Ann Carlson1995

November 2015 - Ann Carlson – Rehearsal: The Symphonic Body
"How much can you see in these gestures that are the trace of a life?"
Had the good fortune to sit in on a rehearsal of Ann Carlson’s “The Symphonic Body,” three weeks before the performance. Here, some sights and thoughts. – Irene Borger, writer, dance ethnologist, director, Herb Alpert Award in the Arts
Alert ease/focus:
-- Everyone, yes, everyone, seems delighted to be here, both attentive and relaxed; different ages, mostly young-ish, they break into applause when Ann introduces them to someone joining the rehearsal for the first time. There’s an ease in their alertness; is it serious play, or playful seriousness? Both. Part of Ann’s gift: setting the tone and holding the space in this way.

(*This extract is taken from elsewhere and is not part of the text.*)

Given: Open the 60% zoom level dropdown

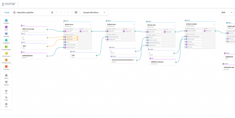Looking at the screenshot, I should coord(227,13).
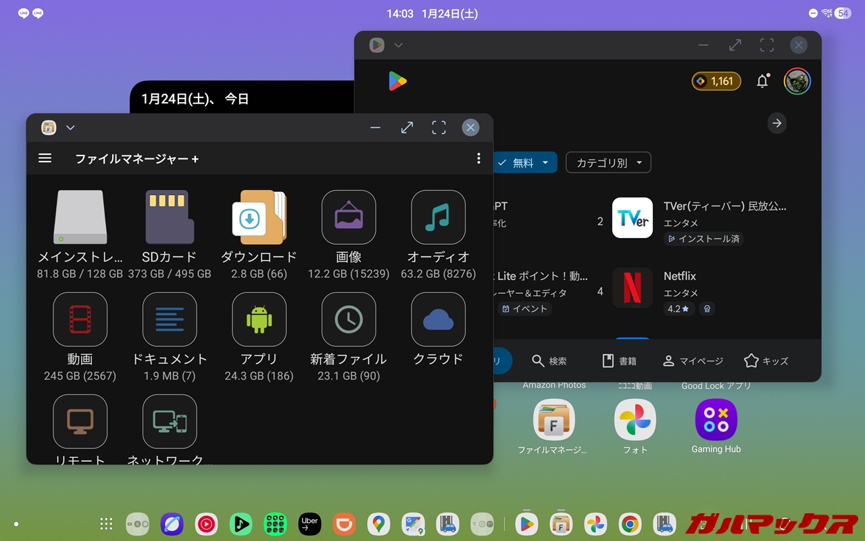The width and height of the screenshot is (865, 541).
Task: Open File Manager three-dot overflow menu
Action: coord(478,158)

The Pleasures of Watching: 
-- Watching “The Symphonic Body” is like decoding a puzzle. Five minutes into it I wonder: improvisation or entirely scored? A combination? How much is Ann – who is signaling to the performers like a maestro -- relying on her in-the-moment perceptions to alter the score? Is this like composer Butch Morris’ conduction? [Morris created a way of working with a lexicon of directives that make possible an exchange between composer/conductor and instrumentalists in real time.]
-- Ann’s signals – her vocabulary of conducting – are part of the dance. A two-handed gesture, like a clamshell opening, equals “Go!” Everyone freezes when she goes Cah Cah like a crazy loud crow. Now she slices the air pointing to someone and nods; then, using both hands, she makes the shape that men (and comedians) used to indicate a curvy woman. (What could that mean?)

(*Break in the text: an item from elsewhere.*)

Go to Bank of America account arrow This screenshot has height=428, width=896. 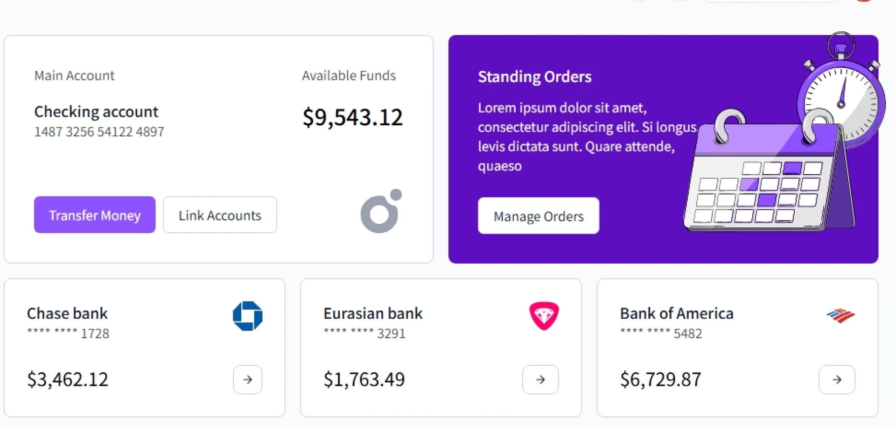click(x=837, y=379)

-- There’s a grammar and a language and everyone here has become fluent. They know their part. They can read her signs. (How long did they take to learn these cues…not to mention their own parts?) As a rehearsal viewer I’m hearing “back-stage” verbal instructions that won’t be performed on stage. Someone is doing something Ann calls “part echo and part portrait.” (Does “echo” mean picking up someone else’s movement? And what’s a “shadow” or a “grab?”) “You can accumulate something you remember from another rehearsal,” Ann says. Like someone listening to a foreign tongue, I begin to recognize some gestures and postures. It’s fun, like a game: how much can you see in these gestures that are the trace of a life?
-- How much Ann sees! Alert and responsive to more than sixty people seated on chairs set out in a half-moon shape, well, like an orchestra, she seems to be able at once to focus the whole group and each person’s details. She conducts.
What are they doing? 
Sometimes people move in unison, then soloist after soloist breaks into their own riffs at different speeds; they might perform them for various lengths of time. There’s a Shaker beauty, a simplicity; this is dance performed without affectation or embroidery. You can exhale.
Some gestures are mimetic: one man in the back looks like he’s about to dive into a pool. Another man appears to be playing a brass instrument. Someone is waving over and over while one woman is repeatedly running in place like a cartoon rabbit. I’m in love with another woman’s turning so slowly and gazing upward like an astronomer in reverie. (She turns out to actually be an astronomer!!)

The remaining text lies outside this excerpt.